Generally bonds would probably not appreciate as much as stocks in the long term, so Roth is probably not the best actually.

You'd want to put something with the most gain potential into the least taxable component (Roth), whereas something with the least up/down volatility into the most tax-exposed. So bonds component could even be in your taxable account, and then you can take advantage of tax-optimized funds (like munis funds or treasuries) to make it even more efficient.

  • Interesting. My limited reason was that the dividends would be regular and so having those not be taxed would be beneficial. When you refer to appreciation, is this taken into account?
    – pixelearth
    Commented Jan 4 at 14:23
  • No, but for bonds if you go munis/treasury route you can avoid dividends being taxable altogether
    – littleadv
    Commented Jan 4 at 18:13

The difference between choosing to fund a Traditional IRA (or SIMPLE IRA, which is just a Traditional IRA that is offered by your employer in lieu of a 401(k)) is whether your marginal tax rate now is higher or lower then you expect it to be at retirement. If you think your tax rate now is higher, then a Traditional IRA would have a larger impact (higher tax deduction now, can invest more cash). If your tax rate at retirement will be higher, then a Roth would be better (pay lower tax now, avoid higher tax at retirement).

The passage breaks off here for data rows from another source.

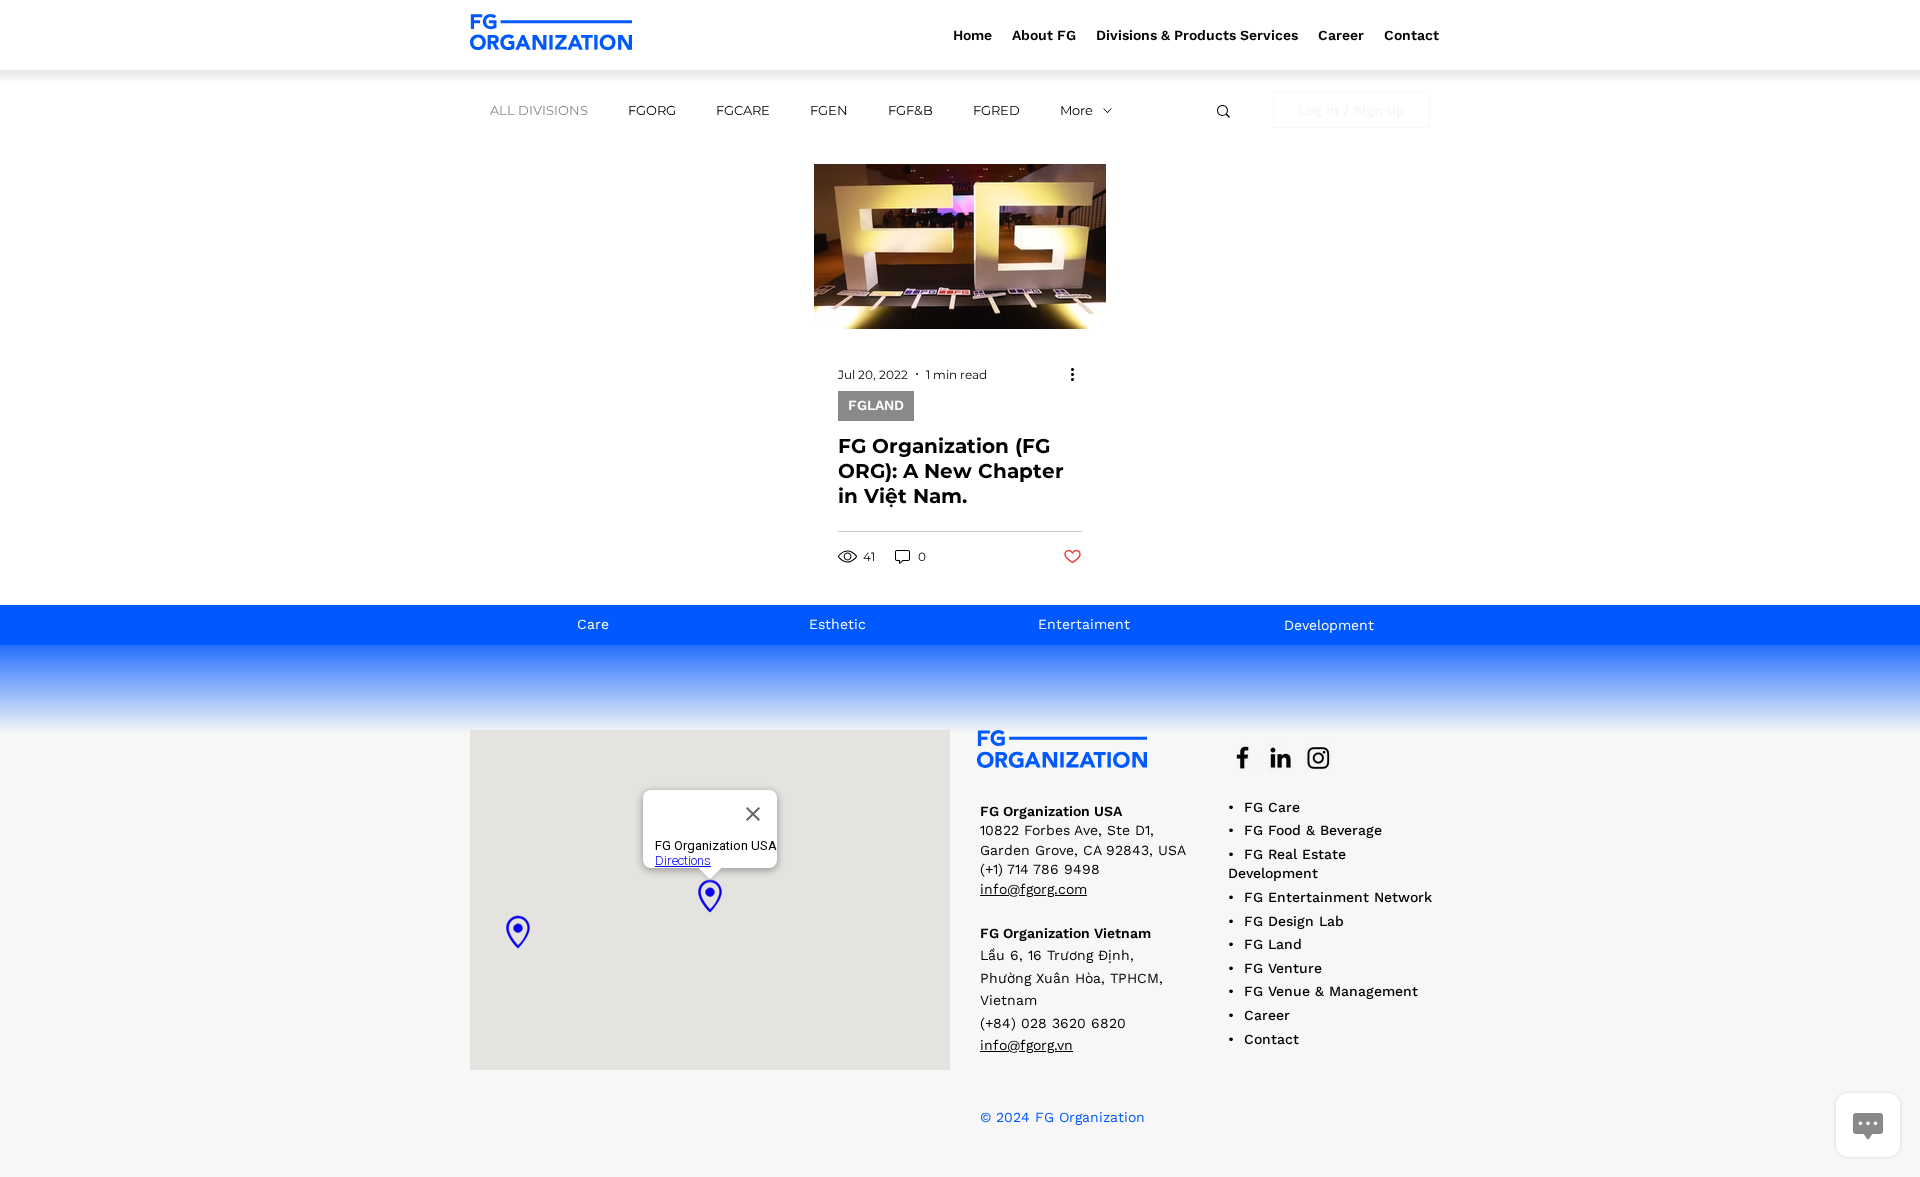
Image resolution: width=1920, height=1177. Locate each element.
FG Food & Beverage (1313, 830)
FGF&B (910, 110)
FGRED (996, 110)
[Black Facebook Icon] (1242, 757)
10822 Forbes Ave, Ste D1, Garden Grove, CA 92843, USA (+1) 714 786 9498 (1083, 849)
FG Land (1273, 944)
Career (1267, 1015)
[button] (1197, 35)
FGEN (829, 110)
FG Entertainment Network (1338, 897)
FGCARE (743, 110)
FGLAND (876, 405)
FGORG (652, 110)
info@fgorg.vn (1026, 1045)
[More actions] (1079, 374)
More (1076, 110)
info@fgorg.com (1033, 889)
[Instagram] (1318, 757)
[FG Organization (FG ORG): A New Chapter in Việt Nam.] (960, 246)
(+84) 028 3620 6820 (1053, 1023)
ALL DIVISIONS (539, 110)
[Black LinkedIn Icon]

Obviously you can't know that for certain unless you're at the max bracket now (even then it's possible that tax rate changes could put you in a higher bracket) but you're mostly optimizing at that point - it's not like either choice will cost you money. Some prefer to invest in both to provide a bit of a "hedge" against tax bracket changes, which is fine, but if you're in a very high bracket now (i.e. the peak of your earning potential) then a Traditional is most likely the best option, assuming you invest the tax savings rather than spending it, otherwise a Roth is a better choice.

Gains and dividends have no tax impact in either scenario - you are only taxed when you take money out regardless of how that money got there (via contributions, capital gains, or dividends/interest).

The choice of investments within an IRA should be determined by the level of risk you can tolerate and the expected total (price + dividend) return that you expect. Higher return investments generally come with higher risk (larger chance that you'll lose money but possibility of large gains).

One generally accepted rule is not to invest in Government or Municipal bonds within an IRA, since you don't get to take advantage of the tax breaks (your gains are taxed when you withdraw) and the returns are generally smaller than equivalent taxable bonds.